===== DATASET ROWS =====

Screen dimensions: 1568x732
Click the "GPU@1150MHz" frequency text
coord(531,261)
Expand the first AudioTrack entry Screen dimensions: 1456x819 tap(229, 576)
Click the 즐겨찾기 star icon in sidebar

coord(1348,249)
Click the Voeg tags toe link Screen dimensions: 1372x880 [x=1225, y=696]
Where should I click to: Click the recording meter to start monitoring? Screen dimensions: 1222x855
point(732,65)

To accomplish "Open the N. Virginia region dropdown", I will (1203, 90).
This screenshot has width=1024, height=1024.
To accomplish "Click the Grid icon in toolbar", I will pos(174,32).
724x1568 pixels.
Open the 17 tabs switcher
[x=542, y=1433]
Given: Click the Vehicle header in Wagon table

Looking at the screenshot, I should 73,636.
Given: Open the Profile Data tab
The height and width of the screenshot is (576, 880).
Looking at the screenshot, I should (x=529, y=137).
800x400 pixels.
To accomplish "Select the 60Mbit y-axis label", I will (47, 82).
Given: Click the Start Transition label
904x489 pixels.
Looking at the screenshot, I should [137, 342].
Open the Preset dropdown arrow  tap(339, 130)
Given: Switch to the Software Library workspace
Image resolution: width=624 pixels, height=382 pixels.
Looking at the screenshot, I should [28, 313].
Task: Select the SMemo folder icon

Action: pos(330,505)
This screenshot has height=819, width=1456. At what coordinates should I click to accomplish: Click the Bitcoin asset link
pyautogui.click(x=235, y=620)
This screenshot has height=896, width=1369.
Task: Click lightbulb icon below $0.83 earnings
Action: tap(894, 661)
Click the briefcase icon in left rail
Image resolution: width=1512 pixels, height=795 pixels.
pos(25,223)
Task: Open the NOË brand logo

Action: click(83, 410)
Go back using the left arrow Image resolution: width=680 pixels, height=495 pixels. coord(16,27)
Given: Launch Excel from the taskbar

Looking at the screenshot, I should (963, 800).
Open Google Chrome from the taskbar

=====

## WHAT YOU WILL DO
Write out all of the rows above as a numbered list, leaving out any blank lines.

## SOLUTION FOR THIS EXERCISE
1. Screen dimensions: 1568x732
2. Click the "GPU@1150MHz" frequency text
3. coord(531,261)
4. Expand the first AudioTrack entry Screen dimensions: 1456x819 tap(229, 576)
5. Click the 즐겨찾기 star icon in sidebar
6. coord(1348,249)
7. Click the Voeg tags toe link Screen dimensions: 1372x880 [x=1225, y=696]
8. Where should I click to: Click the recording meter to start monitoring? Screen dimensions: 1222x855
9. point(732,65)
10. To accomplish "Open the N. Virginia region dropdown", I will (1203, 90).
11. This screenshot has width=1024, height=1024.
12. To accomplish "Click the Grid icon in toolbar", I will pos(174,32).
13. 724x1568 pixels.
14. Open the 17 tabs switcher
15. [x=542, y=1433]
16. Given: Click the Vehicle header in Wagon table
17. Looking at the screenshot, I should 73,636.
18. Given: Open the Profile Data tab
19. The height and width of the screenshot is (576, 880).
20. Looking at the screenshot, I should (x=529, y=137).
21. 800x400 pixels.
22. To accomplish "Select the 60Mbit y-axis label", I will (47, 82).
23. Given: Click the Start Transition label
24. 904x489 pixels.
25. Looking at the screenshot, I should [137, 342].
26. Open the Preset dropdown arrow  tap(339, 130)
27. Given: Switch to the Software Library workspace
28. Image resolution: width=624 pixels, height=382 pixels.
29. Looking at the screenshot, I should [28, 313].
30. Task: Select the SMemo folder icon
31. Action: pos(330,505)
32. This screenshot has height=819, width=1456. At what coordinates should I click to accomplish: Click the Bitcoin asset link
33. pyautogui.click(x=235, y=620)
34. This screenshot has height=896, width=1369.
35. Task: Click lightbulb icon below $0.83 earnings
36. Action: tap(894, 661)
37. Click the briefcase icon in left rail
38. Image resolution: width=1512 pixels, height=795 pixels.
39. pos(25,223)
40. Task: Open the NOË brand logo
41. Action: click(83, 410)
42. Go back using the left arrow Image resolution: width=680 pixels, height=495 pixels. coord(16,27)
43. Given: Launch Excel from the taskbar
44. Looking at the screenshot, I should (963, 800).
45. Open Google Chrome from the taskbar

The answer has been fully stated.